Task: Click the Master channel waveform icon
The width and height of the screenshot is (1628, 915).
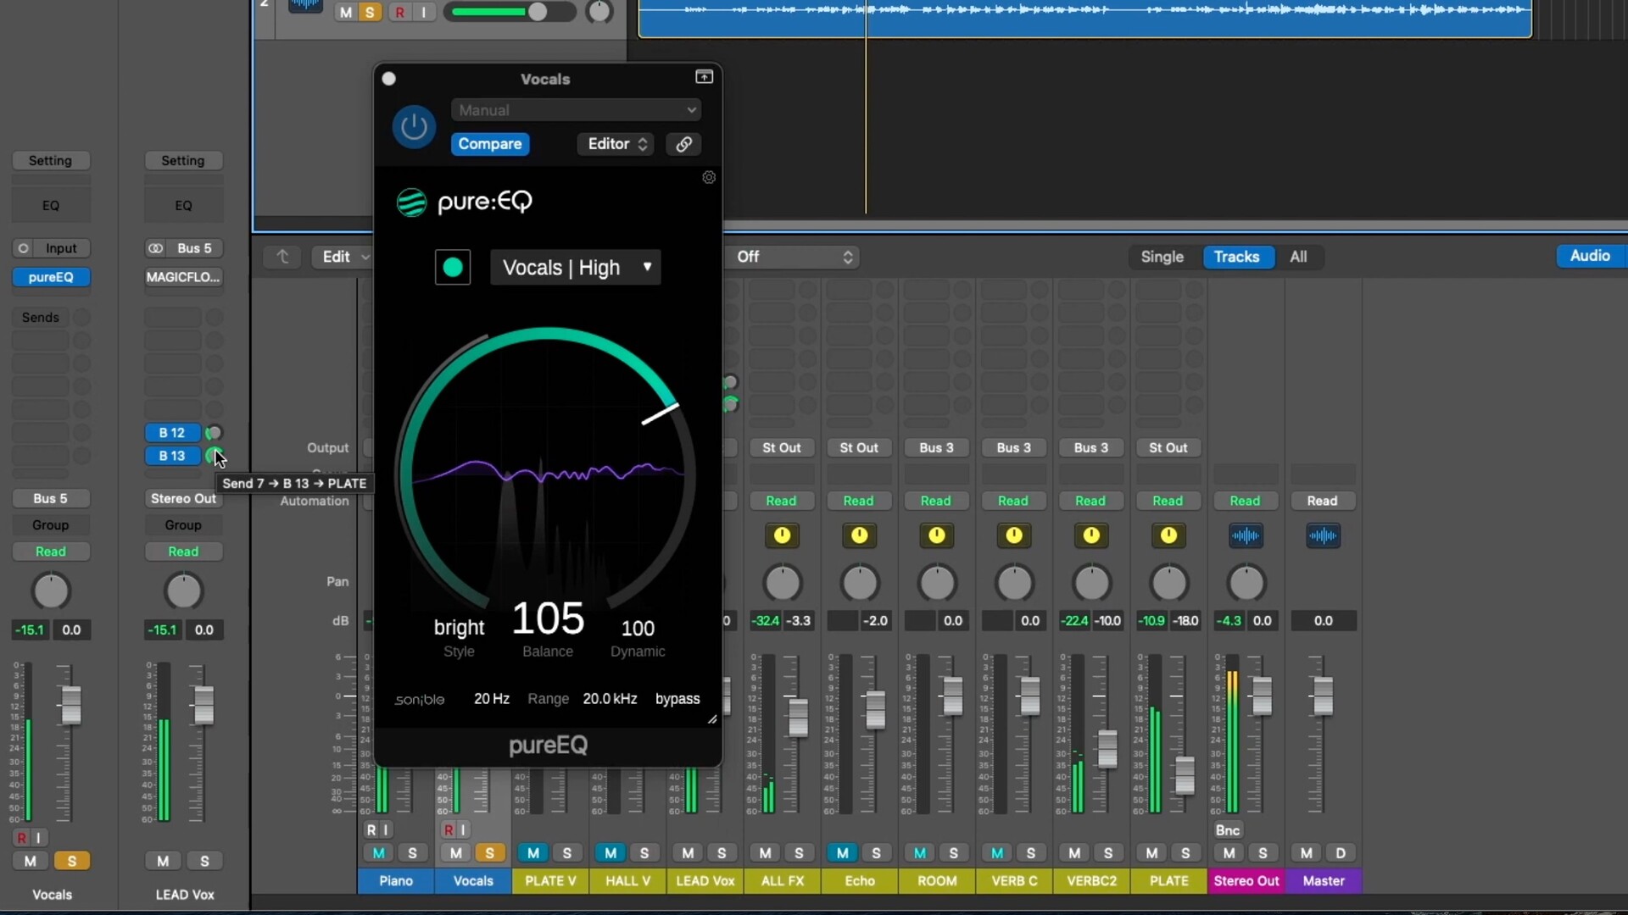Action: 1323,535
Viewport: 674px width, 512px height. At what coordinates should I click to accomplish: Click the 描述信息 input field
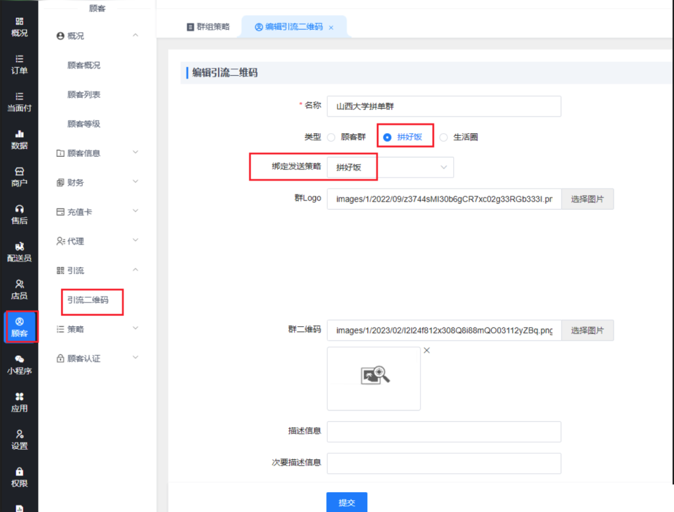coord(444,432)
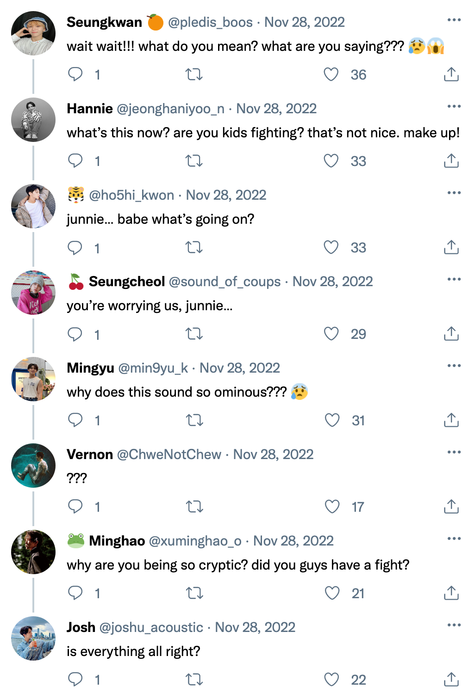
Task: Like Seungkwan's tweet with 36 likes
Action: click(331, 74)
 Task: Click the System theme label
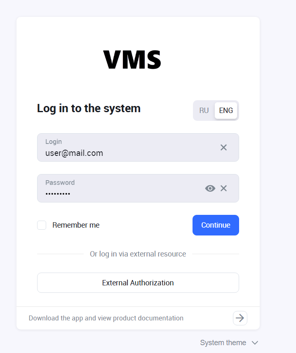point(223,342)
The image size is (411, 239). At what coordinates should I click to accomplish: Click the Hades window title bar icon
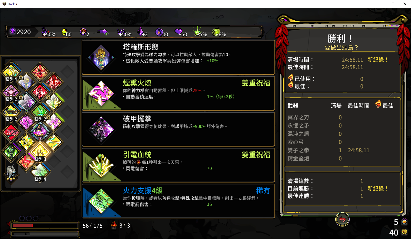click(4, 4)
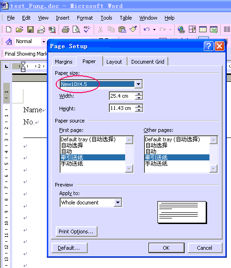Increase Width with the up stepper arrow
This screenshot has height=268, width=231.
pyautogui.click(x=139, y=94)
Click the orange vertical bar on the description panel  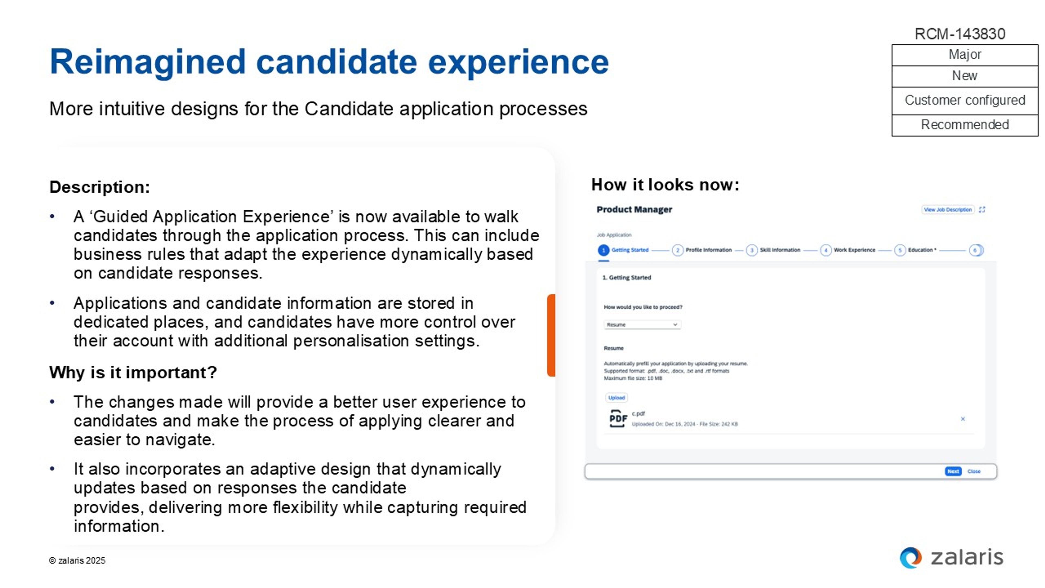[551, 335]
========================================
- _Exercise requirements_: Reproduce the material verbatim, starting at its first line and ending at the line containing "point(223,342)", both included. Leave the pictures out.

- _Completed exercise_:
Task: Click the Master channel waveform icon
The width and height of the screenshot is (1628, 915).
Action: 1323,535
Viewport: 674px width, 512px height. At what coordinates should I click to accomplish: Click the 描述信息 input field
coord(444,432)
Task: Like Seungkwan's tweet with 36 likes
Action: click(331, 74)
 Task: Click the System theme label
point(223,342)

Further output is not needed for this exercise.